▸ **Required action**: Scan the records for the word "agent". Report each line where it occurs.
☆ ☆ ☆
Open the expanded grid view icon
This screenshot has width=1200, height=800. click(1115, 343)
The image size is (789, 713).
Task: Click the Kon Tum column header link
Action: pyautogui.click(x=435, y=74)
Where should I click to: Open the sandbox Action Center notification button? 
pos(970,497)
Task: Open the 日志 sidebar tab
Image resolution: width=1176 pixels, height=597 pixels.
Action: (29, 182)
☆ ☆ ☆
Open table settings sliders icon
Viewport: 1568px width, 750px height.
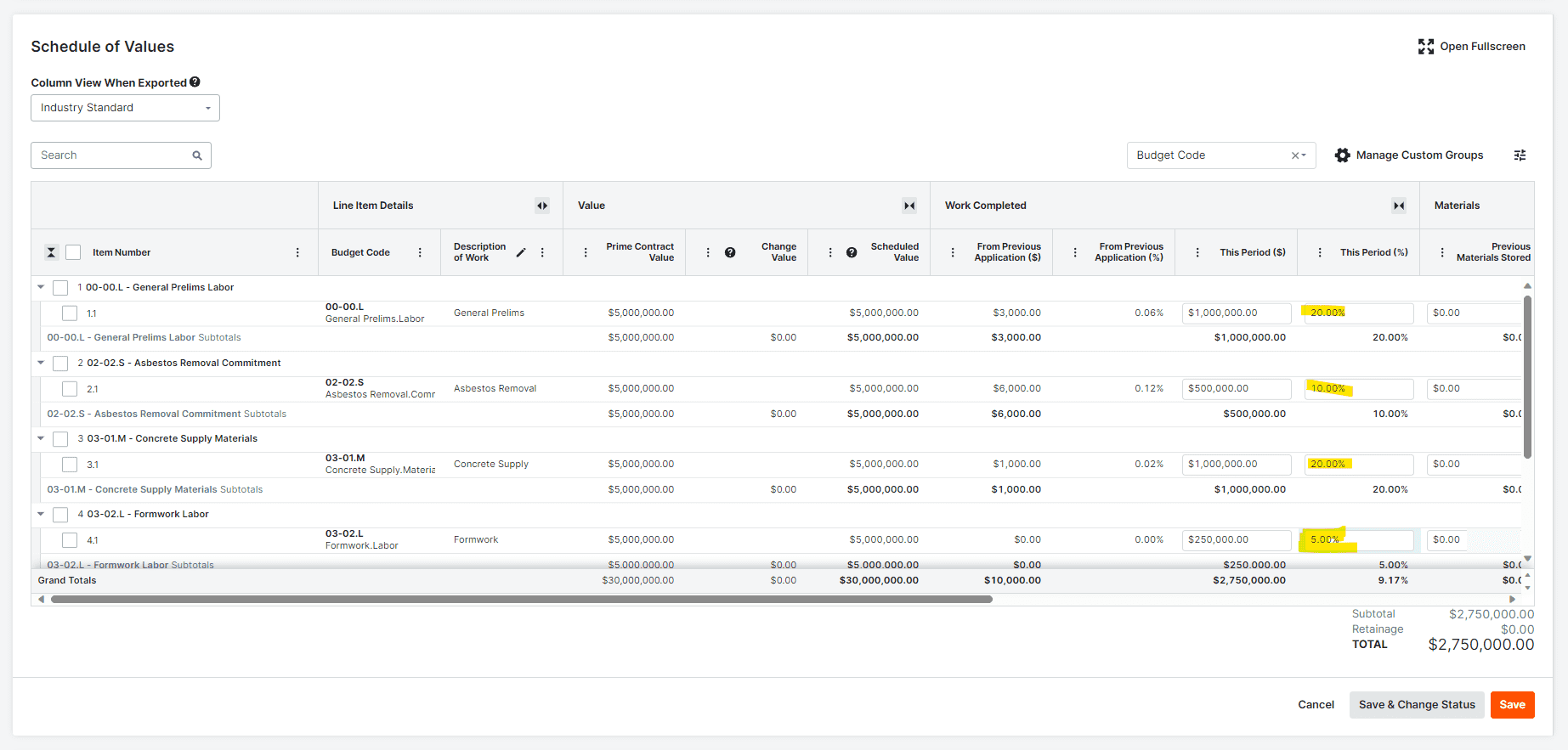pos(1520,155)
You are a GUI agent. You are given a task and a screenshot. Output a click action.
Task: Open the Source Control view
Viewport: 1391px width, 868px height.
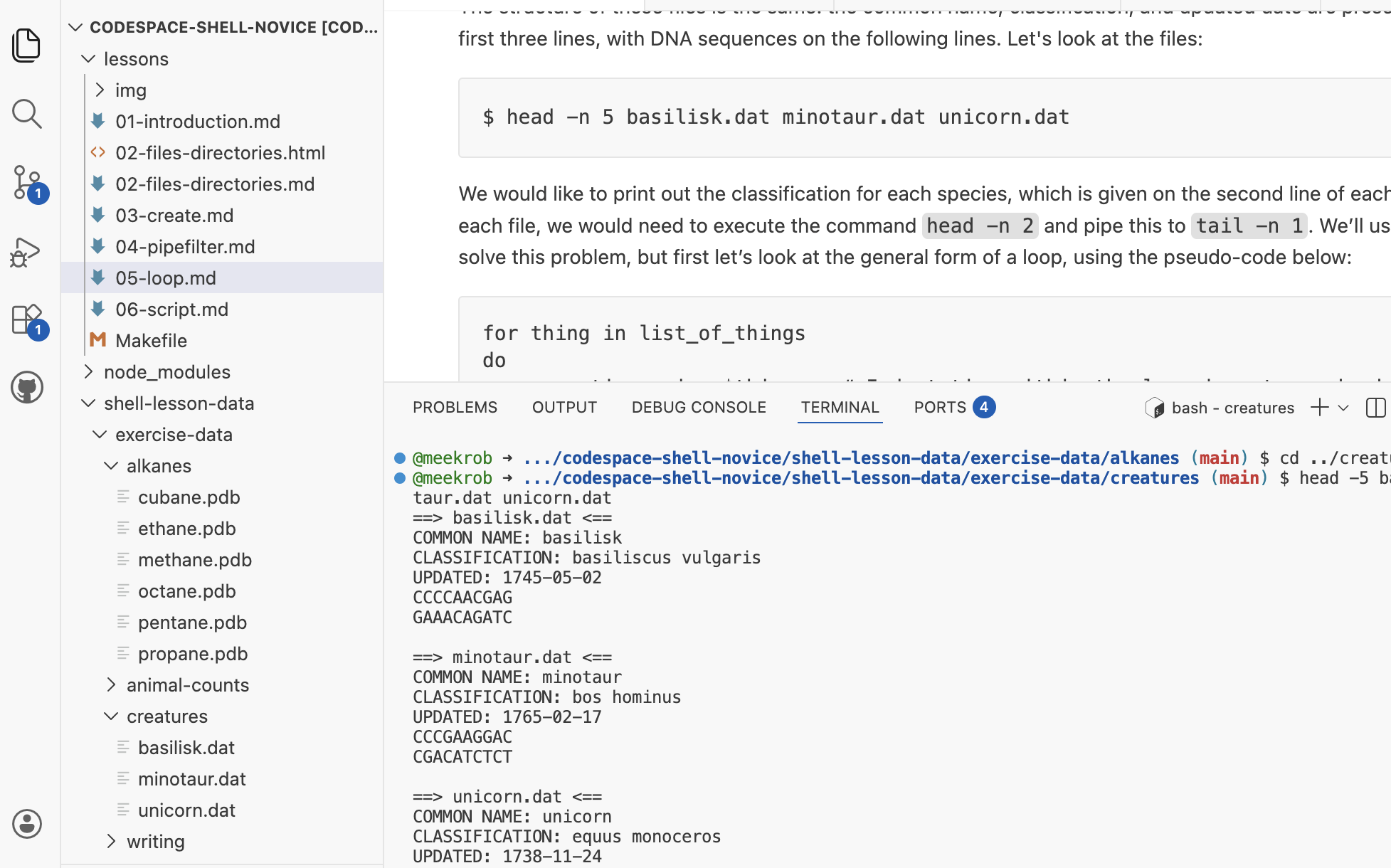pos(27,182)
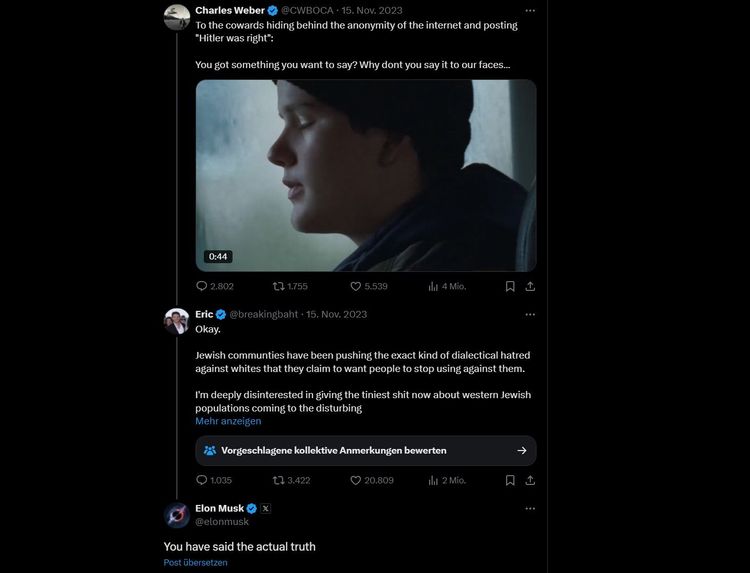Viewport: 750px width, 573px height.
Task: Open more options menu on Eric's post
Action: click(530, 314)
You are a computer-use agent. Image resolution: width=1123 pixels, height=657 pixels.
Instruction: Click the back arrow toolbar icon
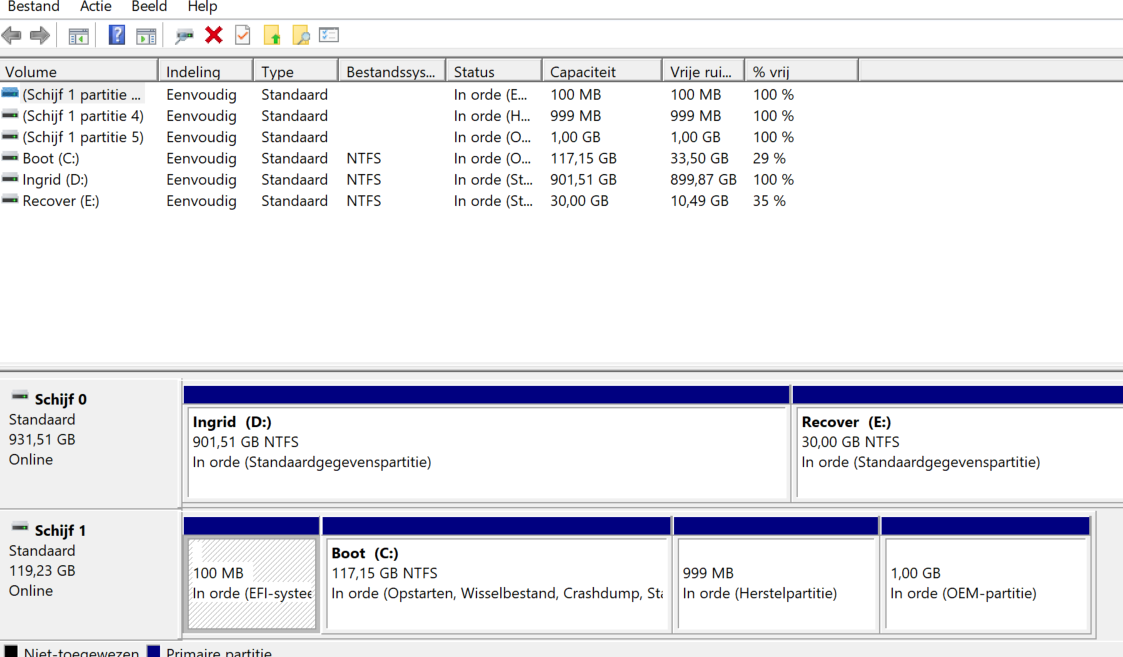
☆ ☆ ☆
▸ **Task solution**:
You are a GUI agent. You are given a task and a screenshot. Output a click action.
You are a computer-use agent. Image resolution: width=1123 pixels, height=657 pixels.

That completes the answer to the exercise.